Reescreva todos os registros abaixo trocando "screenshot" por "image" e mantendo todo o resto sem alteração. Não inclua as imagens na resposta.

#### [REGISTROS DE DADOS]

•••

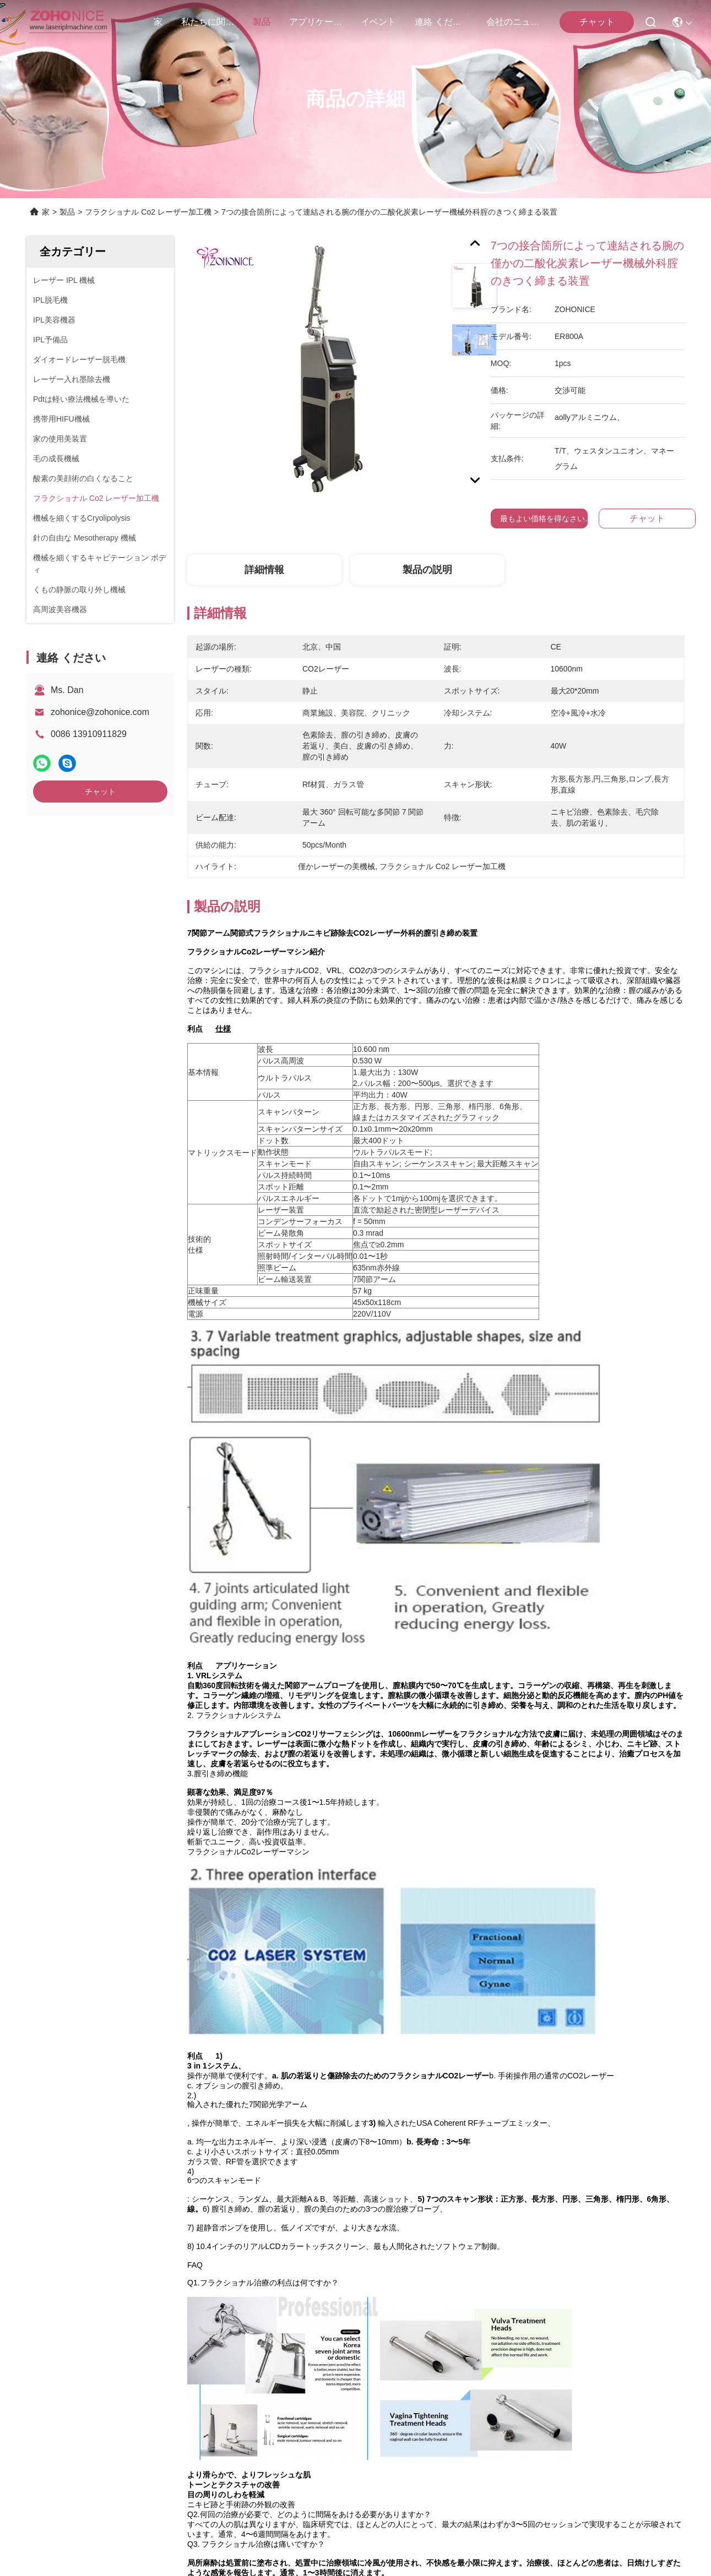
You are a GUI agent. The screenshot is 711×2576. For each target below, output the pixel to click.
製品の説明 (427, 569)
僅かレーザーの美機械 (286, 2130)
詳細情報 (264, 569)
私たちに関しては (207, 21)
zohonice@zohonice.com (100, 712)
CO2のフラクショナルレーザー (596, 2130)
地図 (154, 2486)
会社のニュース (512, 21)
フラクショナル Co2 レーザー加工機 (148, 212)
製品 (261, 21)
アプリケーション (315, 21)
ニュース (44, 2356)
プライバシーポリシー (99, 2486)
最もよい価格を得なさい (542, 518)
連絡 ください (441, 21)
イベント (378, 21)
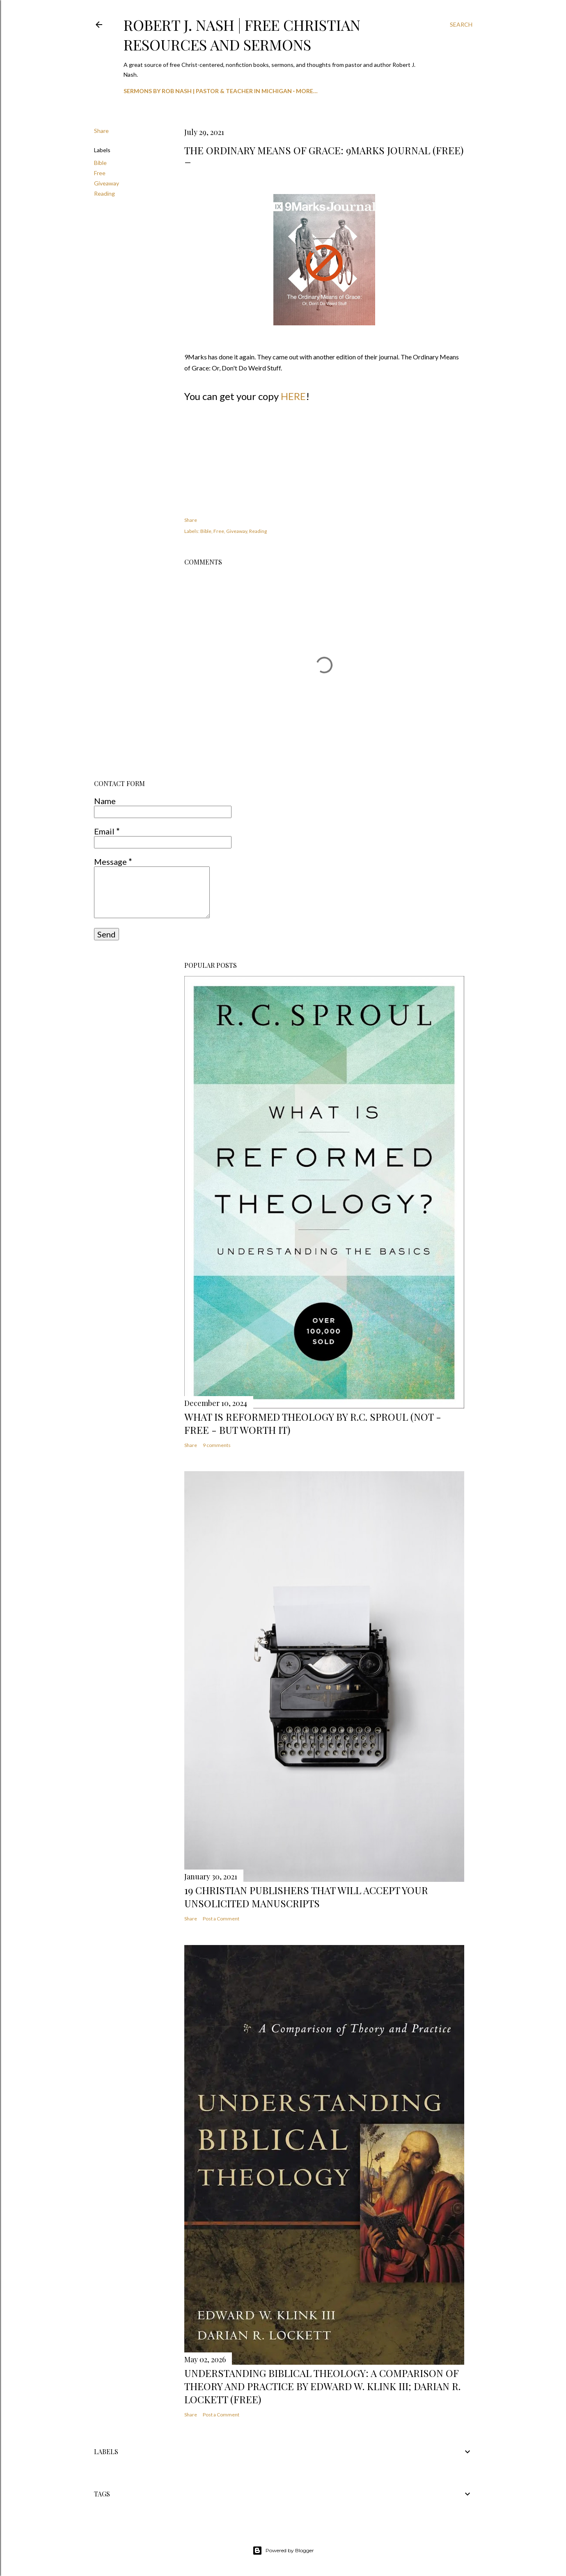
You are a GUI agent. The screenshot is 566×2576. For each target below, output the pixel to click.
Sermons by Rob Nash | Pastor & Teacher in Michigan (208, 90)
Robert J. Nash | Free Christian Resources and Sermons (242, 34)
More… (307, 90)
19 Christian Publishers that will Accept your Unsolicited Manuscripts (306, 1896)
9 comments (217, 1445)
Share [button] (101, 130)
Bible (100, 162)
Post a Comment (221, 1918)
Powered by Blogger (283, 2550)
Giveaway (106, 183)
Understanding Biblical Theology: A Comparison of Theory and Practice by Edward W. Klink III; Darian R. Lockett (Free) (322, 2386)
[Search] (461, 24)
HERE (293, 396)
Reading (104, 193)
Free (99, 172)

•••

#### [SAÍDA COMPLETA]
You are a GUI agent. The image is 711×2576. For each target below, output the pixel to click.
製品の説明 (427, 569)
僅かレーザーの美機械 (286, 2130)
詳細情報 (264, 569)
私たちに関しては (207, 21)
zohonice@zohonice.com (100, 712)
CO2のフラクショナルレーザー (596, 2130)
地図 (154, 2486)
会社のニュース (512, 21)
フラクショナル Co2 レーザー加工機 (148, 212)
製品 (261, 21)
アプリケーション (315, 21)
ニュース (44, 2356)
プライバシーポリシー (99, 2486)
最もよい価格を得なさい (542, 518)
連絡 ください (441, 21)
イベント (378, 21)
You are a GUI agent. The image is 566×2576. For each target below, output the pixel to click.
Sermons by Rob Nash | Pastor & Teacher in Michigan (208, 90)
Robert J. Nash | Free Christian Resources and Sermons (242, 34)
More… (307, 90)
19 Christian Publishers that will Accept your Unsolicited Manuscripts (306, 1896)
9 comments (217, 1445)
Share [button] (101, 130)
Bible (100, 162)
Post a Comment (221, 1918)
Powered by Blogger (283, 2550)
Giveaway (106, 183)
Understanding Biblical Theology: A Comparison of Theory and Practice by Edward W. Klink III; Darian R. Lockett (Free) (322, 2386)
[Search] (461, 24)
HERE (293, 396)
Reading (104, 193)
Free (99, 172)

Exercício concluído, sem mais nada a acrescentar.